"""

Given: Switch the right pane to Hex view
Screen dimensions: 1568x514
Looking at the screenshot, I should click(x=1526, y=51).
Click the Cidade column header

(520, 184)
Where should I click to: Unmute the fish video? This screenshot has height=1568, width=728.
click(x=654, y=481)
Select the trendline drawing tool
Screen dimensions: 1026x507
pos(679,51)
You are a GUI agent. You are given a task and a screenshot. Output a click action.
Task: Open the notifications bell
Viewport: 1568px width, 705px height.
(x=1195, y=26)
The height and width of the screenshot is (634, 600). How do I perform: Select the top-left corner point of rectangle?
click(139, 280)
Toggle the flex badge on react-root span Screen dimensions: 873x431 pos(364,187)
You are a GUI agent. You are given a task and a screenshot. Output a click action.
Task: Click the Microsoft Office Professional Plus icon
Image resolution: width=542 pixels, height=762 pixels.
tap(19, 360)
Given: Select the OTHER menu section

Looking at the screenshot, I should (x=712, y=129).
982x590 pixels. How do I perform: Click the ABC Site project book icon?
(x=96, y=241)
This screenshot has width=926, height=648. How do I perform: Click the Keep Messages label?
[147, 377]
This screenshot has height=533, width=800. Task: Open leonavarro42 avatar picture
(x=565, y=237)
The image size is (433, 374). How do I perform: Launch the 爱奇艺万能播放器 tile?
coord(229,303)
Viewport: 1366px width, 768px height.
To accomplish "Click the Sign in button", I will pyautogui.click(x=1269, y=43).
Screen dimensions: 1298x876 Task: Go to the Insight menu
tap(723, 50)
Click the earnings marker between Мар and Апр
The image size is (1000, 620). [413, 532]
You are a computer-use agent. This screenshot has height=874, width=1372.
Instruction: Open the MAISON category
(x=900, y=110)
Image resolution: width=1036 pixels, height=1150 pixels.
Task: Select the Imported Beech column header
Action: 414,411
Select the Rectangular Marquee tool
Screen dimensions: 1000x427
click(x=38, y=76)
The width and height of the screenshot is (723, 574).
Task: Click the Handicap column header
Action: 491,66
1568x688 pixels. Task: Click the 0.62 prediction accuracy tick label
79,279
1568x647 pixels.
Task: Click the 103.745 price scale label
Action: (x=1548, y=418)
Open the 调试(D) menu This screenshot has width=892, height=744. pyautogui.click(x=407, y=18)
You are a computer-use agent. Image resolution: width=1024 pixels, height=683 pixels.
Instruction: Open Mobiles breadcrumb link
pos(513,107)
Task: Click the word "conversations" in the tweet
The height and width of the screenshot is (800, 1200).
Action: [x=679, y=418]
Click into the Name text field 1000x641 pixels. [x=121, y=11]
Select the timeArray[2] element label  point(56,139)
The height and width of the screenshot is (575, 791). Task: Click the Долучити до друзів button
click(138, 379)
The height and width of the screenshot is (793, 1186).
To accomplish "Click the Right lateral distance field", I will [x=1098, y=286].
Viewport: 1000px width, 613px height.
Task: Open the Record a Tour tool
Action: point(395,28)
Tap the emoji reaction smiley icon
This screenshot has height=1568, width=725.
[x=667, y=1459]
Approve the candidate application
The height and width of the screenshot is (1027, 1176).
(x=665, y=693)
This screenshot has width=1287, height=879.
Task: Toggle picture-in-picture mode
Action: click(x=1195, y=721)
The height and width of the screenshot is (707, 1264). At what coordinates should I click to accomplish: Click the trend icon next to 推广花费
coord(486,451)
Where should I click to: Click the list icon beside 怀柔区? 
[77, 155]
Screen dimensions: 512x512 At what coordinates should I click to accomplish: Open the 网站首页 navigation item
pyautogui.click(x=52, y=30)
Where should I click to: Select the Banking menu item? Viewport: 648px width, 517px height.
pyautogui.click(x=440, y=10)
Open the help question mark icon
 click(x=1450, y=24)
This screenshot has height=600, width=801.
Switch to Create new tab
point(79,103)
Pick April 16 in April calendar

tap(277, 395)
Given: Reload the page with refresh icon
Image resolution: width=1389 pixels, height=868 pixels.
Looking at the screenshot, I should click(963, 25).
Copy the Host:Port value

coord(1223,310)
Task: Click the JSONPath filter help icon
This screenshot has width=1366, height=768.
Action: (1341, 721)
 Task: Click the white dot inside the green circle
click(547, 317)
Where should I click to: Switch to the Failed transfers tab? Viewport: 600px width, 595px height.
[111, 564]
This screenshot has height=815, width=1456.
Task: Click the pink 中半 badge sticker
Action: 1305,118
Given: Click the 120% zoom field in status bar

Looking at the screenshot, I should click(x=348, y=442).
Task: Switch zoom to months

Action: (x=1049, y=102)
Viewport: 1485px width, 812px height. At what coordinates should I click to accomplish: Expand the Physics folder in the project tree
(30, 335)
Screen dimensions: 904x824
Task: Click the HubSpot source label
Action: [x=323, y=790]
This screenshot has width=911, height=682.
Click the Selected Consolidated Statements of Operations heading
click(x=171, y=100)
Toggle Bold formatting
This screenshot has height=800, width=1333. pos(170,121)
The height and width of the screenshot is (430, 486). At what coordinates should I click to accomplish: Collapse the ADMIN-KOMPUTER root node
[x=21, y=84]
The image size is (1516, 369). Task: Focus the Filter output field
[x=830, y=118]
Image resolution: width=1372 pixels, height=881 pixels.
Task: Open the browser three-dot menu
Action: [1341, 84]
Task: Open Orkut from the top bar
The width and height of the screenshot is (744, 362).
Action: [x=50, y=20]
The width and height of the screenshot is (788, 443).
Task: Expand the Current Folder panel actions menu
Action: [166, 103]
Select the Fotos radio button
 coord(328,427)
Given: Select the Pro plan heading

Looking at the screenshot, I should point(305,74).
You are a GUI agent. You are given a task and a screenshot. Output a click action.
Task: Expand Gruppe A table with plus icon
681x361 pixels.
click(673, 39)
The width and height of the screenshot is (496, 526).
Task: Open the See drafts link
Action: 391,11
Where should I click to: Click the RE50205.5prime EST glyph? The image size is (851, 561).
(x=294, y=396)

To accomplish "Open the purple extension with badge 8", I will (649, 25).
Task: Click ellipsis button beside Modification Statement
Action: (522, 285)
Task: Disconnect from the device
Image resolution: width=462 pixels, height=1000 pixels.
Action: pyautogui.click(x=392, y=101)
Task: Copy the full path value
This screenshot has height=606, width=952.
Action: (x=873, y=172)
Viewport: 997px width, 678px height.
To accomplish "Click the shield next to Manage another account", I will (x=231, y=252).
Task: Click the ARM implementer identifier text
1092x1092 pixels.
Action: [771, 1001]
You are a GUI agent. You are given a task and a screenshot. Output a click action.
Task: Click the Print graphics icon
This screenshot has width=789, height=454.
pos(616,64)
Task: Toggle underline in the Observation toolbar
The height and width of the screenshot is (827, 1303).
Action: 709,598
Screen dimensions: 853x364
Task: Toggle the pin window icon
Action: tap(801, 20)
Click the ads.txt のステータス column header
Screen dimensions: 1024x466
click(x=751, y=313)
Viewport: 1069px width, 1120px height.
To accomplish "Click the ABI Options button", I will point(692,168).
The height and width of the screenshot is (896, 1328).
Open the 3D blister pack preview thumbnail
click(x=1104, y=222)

"""

### How to complete this task
In the listing above, find the line with "Task: Click the ARM" and the line with "Viewport: 1069px width, 1120px height.", then print exactly those two lines and every line between them, and nothing more.

### Expected output
Task: Click the ARM implementer identifier text
1092x1092 pixels.
Action: [771, 1001]
You are a GUI agent. You are given a task and a screenshot. Output a click action.
Task: Click the Print graphics icon
This screenshot has width=789, height=454.
pos(616,64)
Task: Toggle underline in the Observation toolbar
The height and width of the screenshot is (827, 1303).
Action: 709,598
Screen dimensions: 853x364
Task: Toggle the pin window icon
Action: tap(801, 20)
Click the ads.txt のステータス column header
Screen dimensions: 1024x466
click(x=751, y=313)
Viewport: 1069px width, 1120px height.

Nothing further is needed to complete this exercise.